Skip to main content

Convert ML models to optimized code for embedded systems

Project description

BlackBox2C

Convert scikit-learn models to native embedded code — C, C++, Arduino, MicroPython

Tests PyPI Python 3.8+ License: MIT

BlackBox2C converts any trained scikit-learn model into a minimal if-else decision tree in your target language. The generated code has zero runtime dependencies, runs on any microcontroller with a C compiler, and fits in a few hundred bytes of FLASH.


How It Works

  1. Surrogate extraction — A lightweight DecisionTree is trained to mimic any black-box model (Random Forest, SVM, MLP, etc.) by generating synthetic boundary samples and labeling them with the original model's predictions.
  2. Rule optimization — Redundant branches are pruned and similar leaves are merged to minimize code size.
  3. Code generation — The optimized tree is serialized as a pure if-else function in the target language.

Supported Models and Targets

Input models Output formats
Any scikit-learn estimator with predict() Pure C (C99)
Decision Tree, Random Forest, SVM, MLP... C++11 (class + namespace)
Classification and Regression tasks Arduino (.h with PROGMEM)
MicroPython (.py module)

Installation

pip install blackbox2c

Requirements: Python 3.8+, NumPy >= 1.21, scikit-learn >= 1.0.

Tip: Use a virtual environment to keep your project isolated:

# python -m venv .venv && source .venv/bin/activate  # Linux/macOS
python -m venv .venv && .venv\Scripts\activate     # Windows
pip install blackbox2c

For development (from source):

git clone https://github.com/AxelSkrauba/BlackBox2C.git
cd BlackBox2C
pip install -e ".[dev]"

Quick Start

Classification

from sklearn.ensemble import RandomForestClassifier
from sklearn.datasets import load_iris
from blackbox2c import convert

iris = load_iris()
model = RandomForestClassifier(n_estimators=50, random_state=42)
model.fit(iris.data, iris.target)

# Convert to C (default target)
c_code = convert(
    model,
    iris.data,
    feature_names=list(iris.feature_names),
    class_names=list(iris.target_names),
    max_depth=5,
)
print(c_code)

--

Task statement ->
Pick up the BlackBox2C project description after its last line and continue writing it.

Data provided ->
--

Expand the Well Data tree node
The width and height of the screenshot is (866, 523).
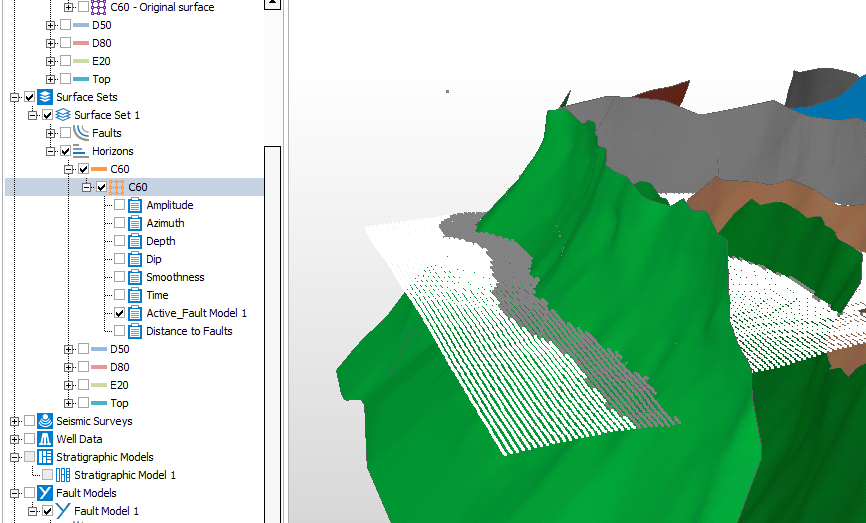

--

Answer to this problem ->
Generated output:

/*
 * Auto-generated C code by BlackBox2C
 *   - Input features: 4
 *   - Output classes: 3
 *   - Precision: 8-bit
 */
#include <stdint.h>

#define setosa 0
#define versicolor 1
#define virginica 2

uint8_t predict(float features[4]) {
    if (features[2] <= 2.449999f) {
        return 0;
    } else {
        if (features[3] <= 1.750000f) {
            return 1;
        } else {
            return 2;
        }
    }
}

Export to Other Formats

# Arduino .ino file
arduino_code = convert(model, iris.data, target='arduino')

# C++ class
cpp_code = convert(model, iris.data, target='cpp')

# MicroPython module
mp_code = convert(model, iris.data, target='micropython')

Regression

from sklearn.ensemble import GradientBoostingRegressor
from sklearn.datasets import load_diabetes
from blackbox2c import convert

data = load_diabetes()
model = GradientBoostingRegressor(random_state=42)
model.fit(data.data, data.target)

c_code = convert(model, data.data, max_depth=5)
# Generates: float predict(float features[10]) { ... }

Feature Analysis

from blackbox2c.analysis import FeatureSensitivityAnalyzer

analyzer = FeatureSensitivityAnalyzer(n_repeats=10, random_state=42)
results = analyzer.analyze(model, X_train, y_train, feature_names=feature_names)
print(results.summary())

# Get top 3 most important features by index
top3 = results.get_top_features(3)

Configuration

from blackbox2c import Converter, ConversionConfig

config = ConversionConfig(
    max_depth=5,             # Surrogate tree depth (1-10, default 5)
    optimize_rules='medium', # 'low' | 'medium' | 'high' | 'qm' | 'bdd' | 'auto'
    qm_max_literals=12,      # Hard cap on literals processed by QM (v0.2+)
    bdd_max_literals=24,     # Hard cap on literals processed by BDD (v0.2+)
    use_fixed_point=False,   # Use integer arithmetic instead of float
    precision=8,             # Bit width for fixed-point: 8 | 16 | 32
    function_name='predict', # Name of the generated function
    n_samples=10000,         # Synthetic samples for surrogate training
    feature_threshold=None,  # Auto-select N most important features
    memory_budget_kb=None,   # Auto-tune params to fit a KB budget
)

converter = Converter(config)
code = converter.convert(model, X_train, target='arduino')
metrics = converter.get_metrics()
# {'fidelity': 0.97, 'complexity': {...}, 'size_estimate': {...}}

Rule optimization levels

Level Algorithm Notes
low No post-processing. Returns the surrogate tree as-is.
medium Prune internal nodes whose direct children are same-class leaves. Default. Backward-compatible with v0.1.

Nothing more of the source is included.